Tres soldados

 

Había una vez tres soldados que volvían a casa después de luchar en la guerra. Estaban hambrientos y muy cansados cuando llegaron a un pueblecito.

Los vecinos del pueblo pasaban hambre y estaban hartos de compartir su comida con mendigos y visitantes. Al ver que llegaban los tres soldados, escondieron a toda prisa los pocos alimentos que tenían en los armarios de la cocina.

Luego corrieron a la plaza del pueblo a recibir a los tres hombres. Para disimular, se apretaban la barriga quejándose del hambre que tenían.

El primer soldado les dijo a los vecinos:

—Ya sabemos que sois pobres y que no tenéis comida para darnos. Así que compartiremos con vosotros lo único que nos queda: el secreto de la sopa de piedras.

De golpe y porrazo, las gentes del pueblo dejaron de apretarse la barriga para escuchar con interés. ¡Qué maravilla, si fuera posible hacer una sopa con piedras!

—La sopa de piedras es la más deliciosa del mundo —afirmaron los soldados—. Y os vamos a enseñar a prepararla.

Los soldados encendieron una hoguera en la plaza y pidieron prestado un caldero. Los vecinos les llevaron el más grande que tenían.

Rodeados de curiosos, los soldados llenaron el caldero de agua y añadieron tres pedruscos.

—Ahora los dejaremos cocer un buen rato. Ya veréis qué sopa más rica — explicó el segundo soldado—. Aunque si tuviéramos una pizca de sal y una ramita de perejil, estaría de rechupete.

Una vecina exclamó a toda prisa.

—¡Acabo de recordar que tengo un poco de sal y perejil en casa!

Corrió al armario de su cocina y regresó con un montoncito de sal, una gran rama de perejil y un nabo.

—¿Le pueden añadir esto también? —preguntó.

—¡Claro que sí! —dijo el tercer soldado—. La sopa de piedra queda riquísima con nabos. Y los puerros le dan muy buen sabor también.

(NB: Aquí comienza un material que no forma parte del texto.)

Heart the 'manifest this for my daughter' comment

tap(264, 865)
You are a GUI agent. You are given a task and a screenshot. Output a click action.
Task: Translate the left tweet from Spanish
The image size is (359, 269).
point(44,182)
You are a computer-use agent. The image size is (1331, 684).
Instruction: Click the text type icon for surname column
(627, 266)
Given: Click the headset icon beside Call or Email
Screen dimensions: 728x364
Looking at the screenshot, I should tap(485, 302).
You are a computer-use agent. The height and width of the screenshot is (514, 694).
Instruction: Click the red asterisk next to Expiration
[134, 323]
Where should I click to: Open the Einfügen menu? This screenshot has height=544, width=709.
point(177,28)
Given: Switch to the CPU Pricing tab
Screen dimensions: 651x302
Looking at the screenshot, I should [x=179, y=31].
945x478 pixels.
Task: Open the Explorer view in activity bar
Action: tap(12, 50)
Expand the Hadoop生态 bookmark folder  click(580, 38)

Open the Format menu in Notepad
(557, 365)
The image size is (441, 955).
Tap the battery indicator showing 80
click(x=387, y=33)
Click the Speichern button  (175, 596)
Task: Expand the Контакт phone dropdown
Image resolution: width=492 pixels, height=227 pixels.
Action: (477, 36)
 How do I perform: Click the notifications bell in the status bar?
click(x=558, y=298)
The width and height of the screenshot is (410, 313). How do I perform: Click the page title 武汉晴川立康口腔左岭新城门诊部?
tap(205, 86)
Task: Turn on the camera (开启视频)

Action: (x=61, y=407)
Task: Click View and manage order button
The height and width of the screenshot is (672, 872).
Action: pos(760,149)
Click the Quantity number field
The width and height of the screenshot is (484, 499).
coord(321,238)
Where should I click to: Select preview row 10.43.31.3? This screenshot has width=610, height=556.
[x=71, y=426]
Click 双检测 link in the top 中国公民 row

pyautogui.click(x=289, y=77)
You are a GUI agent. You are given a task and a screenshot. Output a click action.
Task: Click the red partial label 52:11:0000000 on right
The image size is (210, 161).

Y las zanahorias.

—Yo los traeré —se ofreció otro vecino, y se marchó a toda prisa. Estaba muy emocionado ante la idea de probar esa sopa tan deliciosa.

Pronto, todos los vecinos del pueblo llegaban a la plaza cargados de comida. Algunos llevaban cebollas, otros traían manojos de hierbas frescas. Un hombre ofreció un trozo de ternera y una mujer añadió un poco de crema. De repente, todo el mundo quería colaborar. Unos hombres empujaron un tonel de vino hasta la plaza del pueblo para acompañar la sopa.

Mientras tanto, los soldados removían el caldo y fingían que el sabor de la sopa iba mejorando gracias a los ingredientes que aportaban los vecinos.

—Casi hemos terminado —dijeron por fin. Y sacaron las piedras del caldero—. Las piedras ya han dejado su jugo en la sopa —explicaron—. Podéis guardarlas para la próxima vez.

Poco después, el pueblo al completo compartía una sopa deliciosa, atiborrada de sabrosas verduras.

Los vecinos del pueblo no se lo podían creer.

—¡Qué rica está la sopa! —exclamaban—. ¡Y bastan tres pedruscos de nada para prepararla!

Nadie se preguntó si el sabor de la sopa no tendría algo que ver con las cosas que habían ido añadiendo.

Comieron, bailaron y cantaron hasta bien avanzada la noche. Los vecinos del pueblo ni se acordaban de cuándo fue la última vez que se habían divertido tanto.

Eran las tantas de la madrugada cuando se retiraron por fin a descansar. Ofrecieron a los soldados las camas más cómodas de las mejores habitaciones de sus casas.

Cuando los soldados se levantaron, el pueblo al completo los estaba

esperando. Les habían preparado una bolsa con hogazas de pan, quesos y unas cuantas botellas de vino.

—Nos habéis hecho el mejor de los regalos: el secreto de la sopa de piedras — les dijo un vecino—. Nunca lo olvidaremos.

Volviéndose a mirar a la multitud, el tercer soldado confesó:

—Os hemos dado tres piedras de nada, es verdad, pero os revelaré el

verdadero secreto de la sopa. Solo compartiendo lo que se tiene es posible celebrar un festín por todo lo alto.

Dicho eso, los soldados se alejaron por el camino. Y los vecinos observaron su marcha patidifusos pero muy pensativos.